Benjamin Banneker High School students Mikayla Sharrieff, India Skinner, and Bria Snell competed in NASA's Optimus Prime Spinoff Promotion and Research Challenge (OPSPARC) with their design of a system to remove lead from drinking water in schools.

The students were the only all-black, female team to be named as finalists and were in the running to win the competition, but the voting was hacked after racist comments by anonymous online trolls on the website 4chan.

The voting was then disabled by NASA, who then announced that they would be making the decision themselves, based on a rubric.

The results of the contest were announced on Friday.

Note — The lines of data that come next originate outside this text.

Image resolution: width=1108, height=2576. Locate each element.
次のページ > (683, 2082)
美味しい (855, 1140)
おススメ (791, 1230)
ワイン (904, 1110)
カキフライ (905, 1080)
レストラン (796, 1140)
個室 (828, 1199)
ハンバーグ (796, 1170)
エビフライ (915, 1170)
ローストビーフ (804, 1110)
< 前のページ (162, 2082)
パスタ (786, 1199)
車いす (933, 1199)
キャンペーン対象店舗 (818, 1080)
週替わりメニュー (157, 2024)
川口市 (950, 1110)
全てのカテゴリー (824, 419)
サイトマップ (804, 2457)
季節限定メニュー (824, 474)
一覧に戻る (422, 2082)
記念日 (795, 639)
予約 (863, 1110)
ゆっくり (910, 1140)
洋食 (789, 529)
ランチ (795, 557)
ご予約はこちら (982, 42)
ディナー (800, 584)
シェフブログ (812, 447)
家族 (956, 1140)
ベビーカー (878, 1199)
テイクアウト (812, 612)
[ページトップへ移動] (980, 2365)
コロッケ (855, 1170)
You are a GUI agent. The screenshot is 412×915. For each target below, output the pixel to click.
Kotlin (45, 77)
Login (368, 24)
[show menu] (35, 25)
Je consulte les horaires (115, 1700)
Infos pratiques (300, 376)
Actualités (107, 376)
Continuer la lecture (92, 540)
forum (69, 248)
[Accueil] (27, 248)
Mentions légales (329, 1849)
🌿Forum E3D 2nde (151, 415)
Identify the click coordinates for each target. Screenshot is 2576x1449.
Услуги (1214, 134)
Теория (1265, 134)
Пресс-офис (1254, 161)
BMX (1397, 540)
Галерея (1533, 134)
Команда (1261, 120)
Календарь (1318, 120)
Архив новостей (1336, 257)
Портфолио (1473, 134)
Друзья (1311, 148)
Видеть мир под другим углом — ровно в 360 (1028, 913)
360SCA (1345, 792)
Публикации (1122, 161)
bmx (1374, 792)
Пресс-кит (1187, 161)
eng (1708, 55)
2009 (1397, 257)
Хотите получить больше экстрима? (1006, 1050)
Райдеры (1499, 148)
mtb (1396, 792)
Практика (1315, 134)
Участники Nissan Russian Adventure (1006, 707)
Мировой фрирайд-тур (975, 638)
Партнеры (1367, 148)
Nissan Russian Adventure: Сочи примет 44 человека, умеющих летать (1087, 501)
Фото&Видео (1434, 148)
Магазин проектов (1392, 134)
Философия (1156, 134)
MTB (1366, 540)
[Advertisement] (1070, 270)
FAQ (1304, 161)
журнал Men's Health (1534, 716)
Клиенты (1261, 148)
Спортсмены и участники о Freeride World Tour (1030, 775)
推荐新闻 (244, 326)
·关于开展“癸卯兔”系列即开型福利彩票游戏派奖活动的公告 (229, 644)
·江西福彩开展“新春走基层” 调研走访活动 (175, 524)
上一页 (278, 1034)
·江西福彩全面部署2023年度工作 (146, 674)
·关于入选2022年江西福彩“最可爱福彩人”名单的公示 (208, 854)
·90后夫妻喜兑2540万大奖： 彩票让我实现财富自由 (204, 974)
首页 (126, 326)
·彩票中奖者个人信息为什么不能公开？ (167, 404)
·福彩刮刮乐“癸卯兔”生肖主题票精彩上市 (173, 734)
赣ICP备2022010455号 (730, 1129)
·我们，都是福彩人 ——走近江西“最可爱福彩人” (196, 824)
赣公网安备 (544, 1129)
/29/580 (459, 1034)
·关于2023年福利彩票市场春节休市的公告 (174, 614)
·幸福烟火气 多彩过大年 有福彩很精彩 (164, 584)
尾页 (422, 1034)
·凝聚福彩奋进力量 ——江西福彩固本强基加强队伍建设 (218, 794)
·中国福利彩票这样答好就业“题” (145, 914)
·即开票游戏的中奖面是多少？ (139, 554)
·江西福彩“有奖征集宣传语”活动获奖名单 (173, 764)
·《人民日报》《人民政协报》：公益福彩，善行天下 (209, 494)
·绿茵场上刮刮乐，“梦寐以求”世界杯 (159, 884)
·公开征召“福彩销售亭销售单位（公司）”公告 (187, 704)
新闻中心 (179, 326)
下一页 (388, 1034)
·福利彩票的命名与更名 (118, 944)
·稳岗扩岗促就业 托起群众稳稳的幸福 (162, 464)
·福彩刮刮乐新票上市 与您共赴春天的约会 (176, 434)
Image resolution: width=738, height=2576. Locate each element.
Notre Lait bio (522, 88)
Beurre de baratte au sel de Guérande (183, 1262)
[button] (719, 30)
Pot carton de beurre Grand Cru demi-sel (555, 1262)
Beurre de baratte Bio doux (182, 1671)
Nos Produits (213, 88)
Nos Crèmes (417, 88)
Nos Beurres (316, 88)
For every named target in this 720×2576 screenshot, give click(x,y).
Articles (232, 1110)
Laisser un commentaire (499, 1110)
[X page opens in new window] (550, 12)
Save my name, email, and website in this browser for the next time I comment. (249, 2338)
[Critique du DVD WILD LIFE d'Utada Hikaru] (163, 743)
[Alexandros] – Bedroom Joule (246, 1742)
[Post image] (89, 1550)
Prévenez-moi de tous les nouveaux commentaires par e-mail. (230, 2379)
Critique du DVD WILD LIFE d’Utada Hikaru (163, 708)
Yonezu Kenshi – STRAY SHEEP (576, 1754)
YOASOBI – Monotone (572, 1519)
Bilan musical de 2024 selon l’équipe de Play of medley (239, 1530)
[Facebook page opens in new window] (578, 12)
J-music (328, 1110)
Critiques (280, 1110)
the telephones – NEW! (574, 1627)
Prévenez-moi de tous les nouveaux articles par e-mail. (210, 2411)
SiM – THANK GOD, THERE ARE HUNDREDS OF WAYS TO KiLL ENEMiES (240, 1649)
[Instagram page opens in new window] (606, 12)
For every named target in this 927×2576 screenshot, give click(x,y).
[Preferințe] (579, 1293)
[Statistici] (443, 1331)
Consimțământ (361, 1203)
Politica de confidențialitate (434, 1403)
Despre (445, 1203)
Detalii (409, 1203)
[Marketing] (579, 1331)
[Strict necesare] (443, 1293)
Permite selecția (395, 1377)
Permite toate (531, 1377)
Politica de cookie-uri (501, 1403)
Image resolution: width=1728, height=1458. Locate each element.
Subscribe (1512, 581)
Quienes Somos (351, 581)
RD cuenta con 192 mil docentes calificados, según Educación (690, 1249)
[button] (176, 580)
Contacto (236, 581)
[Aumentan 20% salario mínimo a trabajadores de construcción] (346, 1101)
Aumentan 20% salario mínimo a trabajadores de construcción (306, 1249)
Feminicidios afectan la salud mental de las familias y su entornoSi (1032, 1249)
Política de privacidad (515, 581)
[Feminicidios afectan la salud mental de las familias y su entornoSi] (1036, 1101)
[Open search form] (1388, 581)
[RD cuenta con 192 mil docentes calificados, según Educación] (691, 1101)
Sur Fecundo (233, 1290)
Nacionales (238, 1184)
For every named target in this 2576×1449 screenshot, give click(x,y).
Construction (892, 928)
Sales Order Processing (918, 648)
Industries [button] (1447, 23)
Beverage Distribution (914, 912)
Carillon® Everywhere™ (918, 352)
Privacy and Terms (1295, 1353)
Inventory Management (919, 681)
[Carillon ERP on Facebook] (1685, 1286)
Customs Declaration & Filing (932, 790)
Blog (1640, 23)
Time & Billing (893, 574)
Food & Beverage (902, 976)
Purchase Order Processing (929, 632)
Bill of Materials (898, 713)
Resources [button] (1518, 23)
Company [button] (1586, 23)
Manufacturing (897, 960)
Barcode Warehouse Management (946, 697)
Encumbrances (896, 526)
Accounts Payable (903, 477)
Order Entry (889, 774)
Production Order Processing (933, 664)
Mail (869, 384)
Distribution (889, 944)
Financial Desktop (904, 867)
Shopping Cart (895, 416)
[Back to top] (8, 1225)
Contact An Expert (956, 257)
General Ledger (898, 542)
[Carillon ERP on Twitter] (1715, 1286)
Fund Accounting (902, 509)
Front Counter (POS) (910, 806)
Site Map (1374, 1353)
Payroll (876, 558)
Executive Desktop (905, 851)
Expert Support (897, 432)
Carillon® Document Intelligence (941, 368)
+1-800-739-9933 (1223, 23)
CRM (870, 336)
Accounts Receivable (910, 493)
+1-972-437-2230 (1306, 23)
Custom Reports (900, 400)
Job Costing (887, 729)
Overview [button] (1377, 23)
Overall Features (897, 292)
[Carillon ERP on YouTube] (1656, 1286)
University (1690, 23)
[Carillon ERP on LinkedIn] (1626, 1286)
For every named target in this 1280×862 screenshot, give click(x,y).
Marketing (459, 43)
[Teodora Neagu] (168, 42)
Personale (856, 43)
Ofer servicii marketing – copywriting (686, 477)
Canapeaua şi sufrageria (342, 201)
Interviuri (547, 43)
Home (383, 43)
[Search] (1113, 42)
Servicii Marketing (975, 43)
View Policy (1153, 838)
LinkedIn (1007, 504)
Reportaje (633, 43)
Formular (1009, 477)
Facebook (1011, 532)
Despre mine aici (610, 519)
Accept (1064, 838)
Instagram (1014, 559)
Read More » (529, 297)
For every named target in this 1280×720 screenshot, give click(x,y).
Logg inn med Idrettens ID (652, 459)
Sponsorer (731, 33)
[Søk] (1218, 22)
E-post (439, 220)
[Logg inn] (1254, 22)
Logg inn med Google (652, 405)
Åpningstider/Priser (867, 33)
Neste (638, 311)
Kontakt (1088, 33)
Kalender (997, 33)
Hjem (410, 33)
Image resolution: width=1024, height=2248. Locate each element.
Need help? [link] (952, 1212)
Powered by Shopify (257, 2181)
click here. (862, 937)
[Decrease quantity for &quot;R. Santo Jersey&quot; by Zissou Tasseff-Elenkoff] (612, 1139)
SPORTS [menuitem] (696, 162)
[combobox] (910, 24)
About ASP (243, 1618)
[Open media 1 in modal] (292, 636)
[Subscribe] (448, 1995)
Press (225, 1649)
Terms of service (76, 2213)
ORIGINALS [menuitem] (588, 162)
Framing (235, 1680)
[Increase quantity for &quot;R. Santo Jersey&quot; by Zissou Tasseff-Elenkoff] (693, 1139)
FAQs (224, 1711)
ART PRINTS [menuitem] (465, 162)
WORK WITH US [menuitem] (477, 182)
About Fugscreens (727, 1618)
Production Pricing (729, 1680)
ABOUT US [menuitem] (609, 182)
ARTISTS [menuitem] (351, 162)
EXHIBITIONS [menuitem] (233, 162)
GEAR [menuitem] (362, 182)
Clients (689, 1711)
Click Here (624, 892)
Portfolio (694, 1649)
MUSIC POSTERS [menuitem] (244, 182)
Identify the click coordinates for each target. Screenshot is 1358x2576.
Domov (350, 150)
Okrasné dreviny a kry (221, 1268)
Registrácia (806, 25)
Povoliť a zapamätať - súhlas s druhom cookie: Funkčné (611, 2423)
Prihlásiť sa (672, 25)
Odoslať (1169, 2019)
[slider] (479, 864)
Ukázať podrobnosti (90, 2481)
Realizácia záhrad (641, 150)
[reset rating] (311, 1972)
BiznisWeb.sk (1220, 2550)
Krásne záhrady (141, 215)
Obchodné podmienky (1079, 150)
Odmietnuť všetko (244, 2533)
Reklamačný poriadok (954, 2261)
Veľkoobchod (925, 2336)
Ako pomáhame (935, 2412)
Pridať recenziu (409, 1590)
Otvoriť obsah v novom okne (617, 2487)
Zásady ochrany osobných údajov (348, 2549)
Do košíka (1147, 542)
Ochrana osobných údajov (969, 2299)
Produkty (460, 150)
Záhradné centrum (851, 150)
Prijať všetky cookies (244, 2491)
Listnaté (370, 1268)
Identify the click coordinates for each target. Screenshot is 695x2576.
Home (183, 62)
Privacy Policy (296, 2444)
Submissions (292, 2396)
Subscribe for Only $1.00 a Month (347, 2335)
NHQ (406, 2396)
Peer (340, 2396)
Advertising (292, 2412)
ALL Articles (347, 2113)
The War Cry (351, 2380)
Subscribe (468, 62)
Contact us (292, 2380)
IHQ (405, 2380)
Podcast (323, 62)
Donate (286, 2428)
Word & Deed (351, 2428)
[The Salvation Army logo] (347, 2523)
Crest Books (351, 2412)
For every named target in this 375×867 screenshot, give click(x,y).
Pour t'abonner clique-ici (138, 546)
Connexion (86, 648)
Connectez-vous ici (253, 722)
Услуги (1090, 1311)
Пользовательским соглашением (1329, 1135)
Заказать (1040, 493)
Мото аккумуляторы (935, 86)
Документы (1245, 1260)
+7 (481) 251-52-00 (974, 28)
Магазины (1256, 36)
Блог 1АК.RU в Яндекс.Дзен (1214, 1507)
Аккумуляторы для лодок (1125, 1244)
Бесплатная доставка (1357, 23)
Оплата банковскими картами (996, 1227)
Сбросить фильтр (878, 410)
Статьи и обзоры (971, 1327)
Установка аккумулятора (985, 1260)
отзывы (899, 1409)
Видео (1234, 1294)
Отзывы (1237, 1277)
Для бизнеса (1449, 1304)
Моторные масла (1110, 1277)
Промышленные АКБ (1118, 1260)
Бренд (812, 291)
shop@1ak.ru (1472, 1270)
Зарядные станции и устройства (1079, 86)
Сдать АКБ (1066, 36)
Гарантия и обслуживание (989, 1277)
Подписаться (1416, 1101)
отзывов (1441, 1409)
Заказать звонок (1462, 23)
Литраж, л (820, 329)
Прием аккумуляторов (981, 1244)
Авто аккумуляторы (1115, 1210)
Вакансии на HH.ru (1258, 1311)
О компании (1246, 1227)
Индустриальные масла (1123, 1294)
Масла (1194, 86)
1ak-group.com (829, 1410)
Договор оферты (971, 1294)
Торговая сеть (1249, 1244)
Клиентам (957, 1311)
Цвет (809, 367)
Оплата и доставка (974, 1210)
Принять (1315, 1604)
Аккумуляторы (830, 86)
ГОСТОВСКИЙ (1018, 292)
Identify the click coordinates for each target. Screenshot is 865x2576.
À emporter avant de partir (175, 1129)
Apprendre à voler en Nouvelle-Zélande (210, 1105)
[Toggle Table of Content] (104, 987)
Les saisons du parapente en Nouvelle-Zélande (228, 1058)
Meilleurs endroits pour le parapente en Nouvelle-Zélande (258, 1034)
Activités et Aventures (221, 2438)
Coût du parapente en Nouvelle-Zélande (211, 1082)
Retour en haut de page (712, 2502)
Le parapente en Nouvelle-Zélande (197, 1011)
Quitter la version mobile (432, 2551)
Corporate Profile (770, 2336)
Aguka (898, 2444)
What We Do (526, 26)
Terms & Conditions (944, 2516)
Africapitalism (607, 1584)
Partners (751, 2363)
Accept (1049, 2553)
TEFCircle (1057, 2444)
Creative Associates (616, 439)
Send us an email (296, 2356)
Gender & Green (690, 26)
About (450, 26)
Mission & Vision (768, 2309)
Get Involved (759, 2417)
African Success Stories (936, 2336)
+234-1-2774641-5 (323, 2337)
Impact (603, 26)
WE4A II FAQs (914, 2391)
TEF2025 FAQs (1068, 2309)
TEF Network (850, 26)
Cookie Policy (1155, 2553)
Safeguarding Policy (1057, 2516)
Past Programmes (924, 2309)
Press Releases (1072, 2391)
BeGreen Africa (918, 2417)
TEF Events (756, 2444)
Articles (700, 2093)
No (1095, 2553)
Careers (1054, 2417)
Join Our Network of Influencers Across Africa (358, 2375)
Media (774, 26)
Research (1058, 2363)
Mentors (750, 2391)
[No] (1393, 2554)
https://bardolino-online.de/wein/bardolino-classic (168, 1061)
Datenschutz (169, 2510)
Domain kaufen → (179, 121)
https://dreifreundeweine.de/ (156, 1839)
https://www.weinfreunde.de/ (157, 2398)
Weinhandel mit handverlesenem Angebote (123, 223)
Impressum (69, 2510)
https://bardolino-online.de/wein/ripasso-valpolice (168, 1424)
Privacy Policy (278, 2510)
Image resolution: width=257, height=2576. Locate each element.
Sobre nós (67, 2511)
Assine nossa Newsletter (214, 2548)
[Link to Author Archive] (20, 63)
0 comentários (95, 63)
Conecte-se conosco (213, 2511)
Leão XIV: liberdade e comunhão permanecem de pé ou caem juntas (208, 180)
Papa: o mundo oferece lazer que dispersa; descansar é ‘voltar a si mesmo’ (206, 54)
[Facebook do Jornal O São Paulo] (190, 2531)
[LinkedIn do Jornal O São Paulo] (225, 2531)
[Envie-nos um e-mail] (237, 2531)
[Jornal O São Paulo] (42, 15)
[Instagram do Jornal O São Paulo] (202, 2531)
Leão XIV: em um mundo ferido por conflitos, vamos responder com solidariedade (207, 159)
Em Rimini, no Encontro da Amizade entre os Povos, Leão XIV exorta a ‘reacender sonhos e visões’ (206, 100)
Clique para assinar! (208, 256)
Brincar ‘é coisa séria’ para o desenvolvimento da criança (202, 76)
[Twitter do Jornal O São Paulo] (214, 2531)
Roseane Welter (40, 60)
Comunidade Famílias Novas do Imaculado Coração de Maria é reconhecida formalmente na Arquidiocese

As second place winners, the teens have been invited to attend the awards ceremony on June 14. And while they didn't win the grand prize, they are being awarded $4,000 anyway from D.C. Mayor Muriel Bowser for the work.

"Through their brilliance and passion, Mikayla, India, and Bria are bringing our vision for In3 to life and making our city proud," Bowser said. "Mikayla, India, and Bria are just the type of people and scientists our world needs more of and we are proud to support their dreams."

A GoFundMe campaign was launched to support funding a college education for the three 11th graders.

So far, the campaign has raised almost $25,000 of its $30,000 goal, with renowned television executive Shonda Rhimes donating $14,500.

A group from Westminster, Maryland in Carroll County took second place in the grades 3-6 division.